MOSCOW/BUENOS AIRES, Tues. April 20 (Reuters) – The first test batches of Russia’s Sputnik V COVID-19 vaccine has been produced in a Latin American nation.

An Argentine firm has produced the test batches of the Sputnik V with aims to scale up manufacturing of the drug by mid-year as the wider region grapples with a new surge in infections.

Russian sovereign wealth fund RDIF and Laboratorios Richmond said on Tuesday that the Argentina pharmaceutical company had carried out the test production and that the batches would be sent to Russia’s Gamaleya Institute for quality inspection.

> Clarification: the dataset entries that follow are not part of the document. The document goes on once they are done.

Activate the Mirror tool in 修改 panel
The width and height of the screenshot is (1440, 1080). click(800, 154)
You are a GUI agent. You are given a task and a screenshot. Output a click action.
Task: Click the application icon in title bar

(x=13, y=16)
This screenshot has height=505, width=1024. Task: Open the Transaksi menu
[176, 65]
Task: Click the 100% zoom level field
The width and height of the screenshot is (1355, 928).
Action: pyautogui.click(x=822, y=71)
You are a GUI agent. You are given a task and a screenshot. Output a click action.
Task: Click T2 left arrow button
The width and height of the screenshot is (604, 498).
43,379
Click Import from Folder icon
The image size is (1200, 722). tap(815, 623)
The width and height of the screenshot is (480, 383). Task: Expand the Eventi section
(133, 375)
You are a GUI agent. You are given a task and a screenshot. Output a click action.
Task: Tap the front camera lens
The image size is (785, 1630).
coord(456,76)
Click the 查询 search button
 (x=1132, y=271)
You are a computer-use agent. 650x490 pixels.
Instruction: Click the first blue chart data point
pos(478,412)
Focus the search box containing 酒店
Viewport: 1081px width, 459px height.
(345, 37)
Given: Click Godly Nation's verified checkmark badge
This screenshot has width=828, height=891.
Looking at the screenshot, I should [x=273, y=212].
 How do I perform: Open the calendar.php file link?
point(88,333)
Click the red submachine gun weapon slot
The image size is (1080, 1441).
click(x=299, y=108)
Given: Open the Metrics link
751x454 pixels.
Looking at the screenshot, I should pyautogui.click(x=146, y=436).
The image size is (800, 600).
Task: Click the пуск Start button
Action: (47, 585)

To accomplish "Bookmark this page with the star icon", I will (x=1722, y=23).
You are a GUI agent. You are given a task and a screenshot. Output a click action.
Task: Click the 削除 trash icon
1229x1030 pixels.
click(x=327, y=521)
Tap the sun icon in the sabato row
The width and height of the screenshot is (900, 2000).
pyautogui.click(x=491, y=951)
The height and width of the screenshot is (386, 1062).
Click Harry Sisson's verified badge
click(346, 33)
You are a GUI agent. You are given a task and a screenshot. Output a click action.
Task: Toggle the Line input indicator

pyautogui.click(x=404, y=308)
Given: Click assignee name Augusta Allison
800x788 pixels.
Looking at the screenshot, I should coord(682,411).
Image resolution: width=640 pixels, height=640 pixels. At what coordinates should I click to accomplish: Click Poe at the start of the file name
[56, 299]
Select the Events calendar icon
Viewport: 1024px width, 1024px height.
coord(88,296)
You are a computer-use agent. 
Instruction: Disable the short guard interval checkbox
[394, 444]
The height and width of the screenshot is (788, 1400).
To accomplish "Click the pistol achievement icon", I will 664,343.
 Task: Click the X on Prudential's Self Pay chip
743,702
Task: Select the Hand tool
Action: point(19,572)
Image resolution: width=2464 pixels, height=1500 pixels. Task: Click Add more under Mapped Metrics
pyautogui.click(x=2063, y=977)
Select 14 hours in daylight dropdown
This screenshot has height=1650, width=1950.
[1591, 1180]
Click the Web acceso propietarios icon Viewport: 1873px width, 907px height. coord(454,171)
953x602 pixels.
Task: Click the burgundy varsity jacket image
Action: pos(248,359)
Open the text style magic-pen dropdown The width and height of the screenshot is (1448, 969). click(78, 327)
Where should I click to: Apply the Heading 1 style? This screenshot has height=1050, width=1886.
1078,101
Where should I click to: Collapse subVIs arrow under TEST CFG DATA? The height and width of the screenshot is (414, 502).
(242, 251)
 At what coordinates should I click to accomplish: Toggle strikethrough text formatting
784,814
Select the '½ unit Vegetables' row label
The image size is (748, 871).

“We estimate that, if the process is positive, scale production would begin in June 2021,” Richmond said in a statement, adding it aimed to have the vaccine ready “in the shortest possible time for the country and the region.”

Argentina’s inoculation program has relied heavily on Sputnik V. The South American country was one of the first globally to use the vaccine on scale to inoculate its population and has faced delays getting other vaccines.

The country has seen cases of the novel coronavirus hit daily records highs over the last week, forcing the government to tighten restrictions in and around capital city Buenos Aires and pledge to speed up its vaccination program.

Russian scientist Denis Logunov, a lead developer of the Sputnik V vaccine, said on Friday that the vaccine had proven itself 97.6% effective against COVID-19 in a real-world assessment, based on data from 3.8 million people.

That was higher than the 91.6% rate outlined in results from a large-scale trial of Sputnik V published in The Lancet medical journal earlier this year.